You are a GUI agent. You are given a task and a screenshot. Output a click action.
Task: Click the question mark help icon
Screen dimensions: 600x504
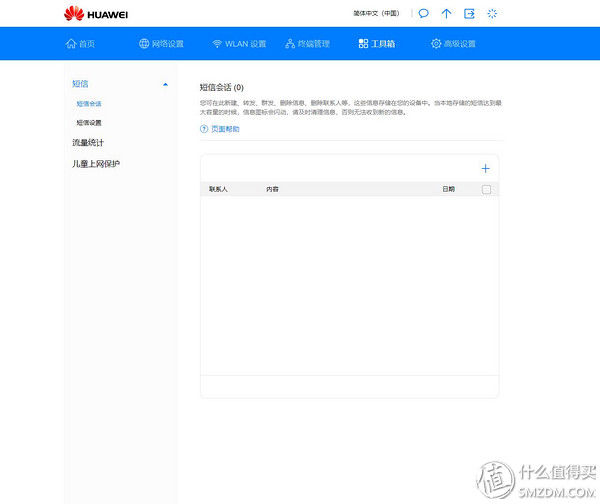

┄┄┄┄┄┄┄┄┄┄┄┄┄┄┄┄┄┄┄┄

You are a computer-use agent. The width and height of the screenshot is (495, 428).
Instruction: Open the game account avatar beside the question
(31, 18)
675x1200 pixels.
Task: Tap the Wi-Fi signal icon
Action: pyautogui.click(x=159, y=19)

┄┄┄┄┄┄┄┄┄┄┄┄┄┄┄┄┄┄┄┄

* _EXERCISE DETAILS_: Within the listing above, extract exactly the lines from the line with "You are a GUI" to the line with "Screen dimensions: 600x504", the two named lines included, and no others.

* _FINAL ANSWER_:
You are a GUI agent. You are given a task and a screenshot. Output a click action.
Task: Click the question mark help icon
Screen dimensions: 600x504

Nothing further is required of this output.